Which are the major services of the company and how do they the company to get ahead in the competition? What value-added services does the company provide?
Our new technology is able to transform any type of crop (including grass) into a clean copy of fossil fuels in less than 30 minutes. This new fuels can replace coal directly in exiting energy infrastructure for a fraction of the costs, we can scale much faster than other types of renewable energies, and many of our project can even have a CO2 negative carbon cycle. We named our company NextFuel since we strongly believe we have the potential to be a clean successor to fossil fuels in the future.
What are the most important aspects of a company’s culture? What principles do you believe in and how do you build this culture?
“Underpromise, overdeliver,” and “one step at a time.” Although we have very bold long term visions, we always have margin of safety, and prefer to rather spend time necessary to do things 100% properly, rather than to rush too early to market like many clean techs often do. When we have implemented the first successful showcase projects, it is much easier to use the learning curve effect to increase the speed of our project implementation time, increase global capacity, and start doing more marketing.
What is the significance of innovative ideas in the company?
Our whole business is based on innovations. We don’t accept the status quo. We want to disrupt the global energy industry and give mankind a real shot at fighting climate change before the ice starts melting. Remember, all global challenges in history have been solved by new innovations funded by risk capital. If we succeed with our business plans, then the world has a possibility of reaching the 1.5 degree target in the Paris agreement sooner.
Give us your opinion on; do organizations rely heavily on individual heroics or team processes?
Both. Our management and technical team has been able to take the company very far with very few people, but we have reached a milestone where we need to scale up and increase the size of our team to take the company to the next level.
What are your responsibilities as the co-founder/CMO of the company? What is the happiest part of your daily routine?
Everything you do as a CMO is basically done to help your company sell the product, not just in the short term, but also in the long term.
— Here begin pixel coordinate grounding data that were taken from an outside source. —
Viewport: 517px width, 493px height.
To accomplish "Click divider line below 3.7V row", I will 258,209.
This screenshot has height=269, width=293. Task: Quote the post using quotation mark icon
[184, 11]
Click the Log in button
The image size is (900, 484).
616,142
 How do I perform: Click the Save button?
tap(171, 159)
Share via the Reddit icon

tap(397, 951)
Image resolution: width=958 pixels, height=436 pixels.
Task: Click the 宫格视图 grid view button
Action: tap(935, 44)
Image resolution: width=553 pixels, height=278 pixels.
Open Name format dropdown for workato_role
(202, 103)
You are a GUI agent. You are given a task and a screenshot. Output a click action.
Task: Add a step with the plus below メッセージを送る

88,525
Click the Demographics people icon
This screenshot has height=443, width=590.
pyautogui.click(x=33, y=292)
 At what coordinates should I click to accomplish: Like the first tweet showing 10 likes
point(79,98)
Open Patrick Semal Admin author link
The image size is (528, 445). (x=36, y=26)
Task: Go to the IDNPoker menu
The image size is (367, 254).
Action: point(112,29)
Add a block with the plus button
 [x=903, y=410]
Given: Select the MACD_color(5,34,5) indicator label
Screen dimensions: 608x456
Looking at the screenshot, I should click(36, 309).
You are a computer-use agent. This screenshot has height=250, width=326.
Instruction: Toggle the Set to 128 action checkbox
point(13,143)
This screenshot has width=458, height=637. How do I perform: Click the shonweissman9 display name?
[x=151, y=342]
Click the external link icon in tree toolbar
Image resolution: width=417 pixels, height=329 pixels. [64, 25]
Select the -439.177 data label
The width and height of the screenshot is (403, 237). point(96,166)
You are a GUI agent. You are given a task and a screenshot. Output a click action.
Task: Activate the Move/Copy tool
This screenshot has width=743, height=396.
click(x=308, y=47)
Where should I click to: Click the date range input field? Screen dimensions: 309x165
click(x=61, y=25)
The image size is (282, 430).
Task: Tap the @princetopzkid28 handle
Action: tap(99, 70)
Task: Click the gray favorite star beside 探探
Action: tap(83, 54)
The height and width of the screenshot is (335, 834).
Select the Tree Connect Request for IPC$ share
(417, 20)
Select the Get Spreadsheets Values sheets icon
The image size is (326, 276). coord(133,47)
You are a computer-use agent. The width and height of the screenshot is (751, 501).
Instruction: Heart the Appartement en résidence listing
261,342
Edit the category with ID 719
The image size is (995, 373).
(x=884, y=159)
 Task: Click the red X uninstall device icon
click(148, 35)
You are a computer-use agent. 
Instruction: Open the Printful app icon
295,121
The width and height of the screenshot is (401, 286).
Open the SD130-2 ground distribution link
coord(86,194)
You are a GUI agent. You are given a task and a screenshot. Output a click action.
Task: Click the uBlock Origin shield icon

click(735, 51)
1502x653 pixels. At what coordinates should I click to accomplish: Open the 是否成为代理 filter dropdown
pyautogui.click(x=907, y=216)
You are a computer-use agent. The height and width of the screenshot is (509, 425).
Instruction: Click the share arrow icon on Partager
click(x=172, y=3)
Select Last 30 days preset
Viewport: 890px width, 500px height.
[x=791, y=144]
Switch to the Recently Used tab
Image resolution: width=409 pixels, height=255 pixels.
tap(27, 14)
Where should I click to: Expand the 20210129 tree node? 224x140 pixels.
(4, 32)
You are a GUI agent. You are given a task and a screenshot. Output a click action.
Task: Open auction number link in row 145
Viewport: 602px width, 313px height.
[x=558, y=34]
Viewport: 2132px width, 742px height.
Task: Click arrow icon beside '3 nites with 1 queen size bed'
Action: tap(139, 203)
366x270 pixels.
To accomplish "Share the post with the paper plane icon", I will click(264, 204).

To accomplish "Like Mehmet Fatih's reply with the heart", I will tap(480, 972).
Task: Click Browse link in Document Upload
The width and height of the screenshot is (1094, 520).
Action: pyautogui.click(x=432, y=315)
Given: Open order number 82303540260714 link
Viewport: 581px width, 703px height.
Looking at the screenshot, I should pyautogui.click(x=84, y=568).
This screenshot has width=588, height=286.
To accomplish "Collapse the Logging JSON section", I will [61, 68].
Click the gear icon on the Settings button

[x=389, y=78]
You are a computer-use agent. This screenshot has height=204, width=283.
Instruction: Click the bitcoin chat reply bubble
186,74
The most enjoyable part of my day is the dialogue with new incoming clients. Since we launched our product, we have been contacted on a weekly basis by different types of companies all around the world interested in doing future projects together with us. It is always interesting to work with people across other continents who have bold ambitions to make the world a better place. Hopefully we are soon able to scale up, so we can take on more clients and implement more projects with many of them.
What advice would you give someone going into a leadership position for the first time?
To succeed as a new CMO, you need to be patient, learn to listen to the rest of the organization, and always use your budget carefully rather than be tempted to take shortcuts, go big too fast, or rush your product to market too early. This ensures that logistics can keep up with demand and that quality is always top notch, allowing you to increase customer satisfaction and sales in the long run.